Abstract
Natural killer (NK) cell development is a multistep process that requires a variety of signals and transcription factors. The lack of mammalian target of rapamycin (mTOR) kinase severely impairs NK cell development in mice. mTOR binds to Raptor and Rictor to form two complexes, mTORC1 and mTORC2, respectively. How mTOR and its two complexes regulate NK cell development is not fully understood. Here, we developed two methods to inactivate mTOR, Raptor, or Rictor in early stage NK cells (using CD122-Cre) or in late-stage NK cells (using Ncr1-CreTg). First, we found that when mTOR was deleted by CD122-Cre during and after NK cell commitment, NK cell development was severely impaired, while Ncr1-CreTg mediated mTOR deletion slightly affected NK cell terminal differentiation, suggesting that mTOR is essential for early NK cell differentiation. Second, we found that CD122-mediated deletion of Raptor significantly limited the differentiation of CD27+CD11b− immature NK (iNK) cell into mature NK cells. In contrast, the absence of Rictor significantly interfered with the differentiation of CD27−CD11b− early iNK cells. Third, Ncr1-mediated deletion of Raptor, rather than Rictor, moderately affected NK cell terminal differentiation. In terms of mechanism, mTORC1 mainly promotes the expression of NK cell-specific transcription factor E4 promoter-binding protein 4 (E4BP4), while both mTORC1 and mTORC2 can enhance the expression of T-bet. Therefore, mTORC1 and mTORC2 subtly coordinate NK cell development by differentially inducing E4BP4 and T-bet.
Subject terms: Immunology, Cell death and immune response
Introduction
Natural killer (NK) cells are derived from hematopoietic stem cells through multiple developmental stages, including common lymphoid progenitor cells (CLP), NK progenitor cells (NKp), immature NK (iNK) cells, and mature NK (mNK) cells. The expression of IL-15/IL-2 receptor β chain (CD122) determines the commitment of CLP to NK cell lineage. Along with acquisition of NK1.1, mouse NKp differentiates into iNK and eventually mNK. The expression of NKp46 encoded by the gene Ncr1 occurs at the stage of iNK cells [1], and Ncr1-Cre mice have widely been used as tools for genetic study of gene regulation in NK cells. Based on the expression of CD27 and CD11b, iNK cells can be further defined as CD27−CD11b− (DN, here refers to early stage of iNK) and CD27+CD11b− subsets, whereas mNK cells include CD27+CD11b+ and CD27−CD11b+ subsets [2].

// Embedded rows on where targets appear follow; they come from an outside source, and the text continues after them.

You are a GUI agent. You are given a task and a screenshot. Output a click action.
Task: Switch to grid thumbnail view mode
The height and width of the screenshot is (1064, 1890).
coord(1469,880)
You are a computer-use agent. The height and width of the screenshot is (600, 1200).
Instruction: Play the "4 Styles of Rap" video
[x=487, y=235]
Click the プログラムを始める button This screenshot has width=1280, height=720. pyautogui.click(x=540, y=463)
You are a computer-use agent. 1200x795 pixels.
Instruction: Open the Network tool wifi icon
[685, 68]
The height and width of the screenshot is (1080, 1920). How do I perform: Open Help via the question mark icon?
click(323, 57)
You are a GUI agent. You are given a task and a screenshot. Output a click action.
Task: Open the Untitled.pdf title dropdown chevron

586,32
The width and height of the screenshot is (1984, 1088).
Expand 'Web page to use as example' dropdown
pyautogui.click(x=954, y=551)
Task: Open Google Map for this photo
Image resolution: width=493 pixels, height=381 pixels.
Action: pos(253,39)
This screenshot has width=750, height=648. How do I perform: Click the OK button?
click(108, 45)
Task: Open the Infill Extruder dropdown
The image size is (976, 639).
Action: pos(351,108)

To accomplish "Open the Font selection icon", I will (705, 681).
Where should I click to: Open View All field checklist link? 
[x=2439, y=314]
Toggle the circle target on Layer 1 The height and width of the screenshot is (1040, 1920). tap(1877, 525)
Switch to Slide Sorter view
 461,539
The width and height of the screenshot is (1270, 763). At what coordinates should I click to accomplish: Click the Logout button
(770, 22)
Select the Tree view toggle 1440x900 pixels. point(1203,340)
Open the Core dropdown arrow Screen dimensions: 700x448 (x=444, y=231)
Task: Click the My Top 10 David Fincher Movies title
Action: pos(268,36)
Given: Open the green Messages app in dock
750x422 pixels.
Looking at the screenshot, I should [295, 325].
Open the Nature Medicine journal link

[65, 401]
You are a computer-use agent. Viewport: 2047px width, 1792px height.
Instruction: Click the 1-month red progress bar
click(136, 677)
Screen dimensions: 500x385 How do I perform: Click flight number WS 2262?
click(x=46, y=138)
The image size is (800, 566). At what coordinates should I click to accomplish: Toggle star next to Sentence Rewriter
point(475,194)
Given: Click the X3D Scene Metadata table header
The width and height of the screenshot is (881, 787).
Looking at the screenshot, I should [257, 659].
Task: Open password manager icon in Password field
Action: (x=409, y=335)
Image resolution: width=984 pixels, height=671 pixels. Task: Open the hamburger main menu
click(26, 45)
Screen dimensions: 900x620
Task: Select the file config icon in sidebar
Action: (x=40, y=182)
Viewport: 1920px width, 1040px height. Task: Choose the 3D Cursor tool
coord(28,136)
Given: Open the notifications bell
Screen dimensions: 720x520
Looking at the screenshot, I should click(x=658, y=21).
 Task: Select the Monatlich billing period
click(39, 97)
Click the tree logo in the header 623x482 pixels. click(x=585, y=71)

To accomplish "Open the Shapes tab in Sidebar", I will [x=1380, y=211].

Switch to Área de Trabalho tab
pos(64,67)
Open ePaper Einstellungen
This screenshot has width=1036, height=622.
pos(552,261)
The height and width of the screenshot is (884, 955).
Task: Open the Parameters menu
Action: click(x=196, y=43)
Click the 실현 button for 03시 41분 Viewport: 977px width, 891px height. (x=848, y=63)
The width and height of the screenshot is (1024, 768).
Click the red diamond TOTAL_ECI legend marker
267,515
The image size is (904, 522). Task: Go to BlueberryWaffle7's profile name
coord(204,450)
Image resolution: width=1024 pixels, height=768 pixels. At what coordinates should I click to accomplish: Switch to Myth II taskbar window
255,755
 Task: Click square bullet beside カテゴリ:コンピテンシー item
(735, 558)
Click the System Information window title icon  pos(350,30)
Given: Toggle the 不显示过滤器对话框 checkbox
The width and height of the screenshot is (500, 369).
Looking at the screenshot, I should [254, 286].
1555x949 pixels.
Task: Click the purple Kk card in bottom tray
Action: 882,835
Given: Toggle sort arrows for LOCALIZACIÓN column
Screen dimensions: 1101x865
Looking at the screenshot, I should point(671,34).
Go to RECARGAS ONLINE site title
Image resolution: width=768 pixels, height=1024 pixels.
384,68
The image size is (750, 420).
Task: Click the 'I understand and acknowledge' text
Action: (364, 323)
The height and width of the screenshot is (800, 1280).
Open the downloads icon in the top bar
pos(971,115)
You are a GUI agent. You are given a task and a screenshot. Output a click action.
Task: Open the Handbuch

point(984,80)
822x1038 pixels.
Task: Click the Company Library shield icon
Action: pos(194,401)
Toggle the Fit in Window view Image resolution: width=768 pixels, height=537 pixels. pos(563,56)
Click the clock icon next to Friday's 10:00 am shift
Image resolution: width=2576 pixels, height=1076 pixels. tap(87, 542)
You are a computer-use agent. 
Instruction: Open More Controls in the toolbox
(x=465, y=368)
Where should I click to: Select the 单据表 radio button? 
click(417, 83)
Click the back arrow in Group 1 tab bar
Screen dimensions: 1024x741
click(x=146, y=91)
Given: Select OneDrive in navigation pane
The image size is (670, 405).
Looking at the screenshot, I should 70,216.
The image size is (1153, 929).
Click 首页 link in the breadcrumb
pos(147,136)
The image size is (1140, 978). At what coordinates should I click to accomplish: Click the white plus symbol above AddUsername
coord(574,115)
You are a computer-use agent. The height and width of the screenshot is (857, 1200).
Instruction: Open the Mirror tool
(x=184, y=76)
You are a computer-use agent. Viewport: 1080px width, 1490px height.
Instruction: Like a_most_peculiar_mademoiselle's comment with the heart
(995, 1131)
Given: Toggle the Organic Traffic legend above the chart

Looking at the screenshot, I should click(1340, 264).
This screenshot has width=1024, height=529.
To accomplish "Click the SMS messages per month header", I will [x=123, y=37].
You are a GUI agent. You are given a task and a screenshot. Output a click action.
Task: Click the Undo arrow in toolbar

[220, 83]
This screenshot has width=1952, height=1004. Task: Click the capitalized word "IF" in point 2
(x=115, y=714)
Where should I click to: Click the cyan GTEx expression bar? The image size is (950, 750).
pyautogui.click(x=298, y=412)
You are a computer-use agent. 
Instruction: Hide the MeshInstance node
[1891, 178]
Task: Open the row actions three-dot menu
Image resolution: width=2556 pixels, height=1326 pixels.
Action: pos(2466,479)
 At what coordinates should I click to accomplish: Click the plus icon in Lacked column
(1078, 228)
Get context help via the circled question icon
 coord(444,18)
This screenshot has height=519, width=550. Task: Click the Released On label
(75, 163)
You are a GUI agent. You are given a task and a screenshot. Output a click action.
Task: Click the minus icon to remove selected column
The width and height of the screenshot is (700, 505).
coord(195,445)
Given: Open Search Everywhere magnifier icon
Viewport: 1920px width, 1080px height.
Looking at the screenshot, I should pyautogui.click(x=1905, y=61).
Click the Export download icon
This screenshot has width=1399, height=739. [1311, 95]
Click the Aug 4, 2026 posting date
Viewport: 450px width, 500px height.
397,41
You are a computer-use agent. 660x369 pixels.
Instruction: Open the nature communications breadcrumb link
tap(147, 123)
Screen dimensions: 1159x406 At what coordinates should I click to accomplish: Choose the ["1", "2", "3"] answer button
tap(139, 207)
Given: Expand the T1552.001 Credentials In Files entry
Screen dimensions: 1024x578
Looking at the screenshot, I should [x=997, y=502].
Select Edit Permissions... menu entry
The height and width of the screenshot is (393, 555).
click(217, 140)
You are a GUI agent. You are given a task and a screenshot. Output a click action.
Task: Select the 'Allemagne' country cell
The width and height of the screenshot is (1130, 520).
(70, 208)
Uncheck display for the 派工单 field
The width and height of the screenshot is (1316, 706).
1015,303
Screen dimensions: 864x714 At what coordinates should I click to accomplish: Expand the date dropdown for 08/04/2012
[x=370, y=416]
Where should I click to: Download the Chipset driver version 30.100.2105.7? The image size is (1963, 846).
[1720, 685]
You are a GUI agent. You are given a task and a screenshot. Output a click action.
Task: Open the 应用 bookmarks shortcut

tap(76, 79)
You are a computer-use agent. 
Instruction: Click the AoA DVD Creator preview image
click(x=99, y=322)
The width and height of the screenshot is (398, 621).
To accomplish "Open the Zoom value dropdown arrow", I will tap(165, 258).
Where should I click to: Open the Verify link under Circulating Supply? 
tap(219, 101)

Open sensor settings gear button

NK cell differentiation is driven by many transcription factors, such as E4 promoter-binding protein 4 (E4BP4), Eomesodermin (Eomes), and T-bet [3]. The germline deletion of E4BP4 leads to no detectable NK cells in mice [4, 5], but Ncr1-Cre mediated deletion of E4BP4 at the late stage has no effect on NK cell development [6], suggesting a stage-specific role of E4BP4 on NK cell differentiation. The germline deletion of two T-box family transcription factors, Eomes or T-bet, severely hinders NK cell development [7–9]. We and other groups previously proposed that Eomes was likely regulated by E4BP4 and can directly promote the expression of IL-15 receptor β (CD122) through binding to the promoter of CD122 [10]. How the upstream signaling regulates these transcription factors remains to be further investigated.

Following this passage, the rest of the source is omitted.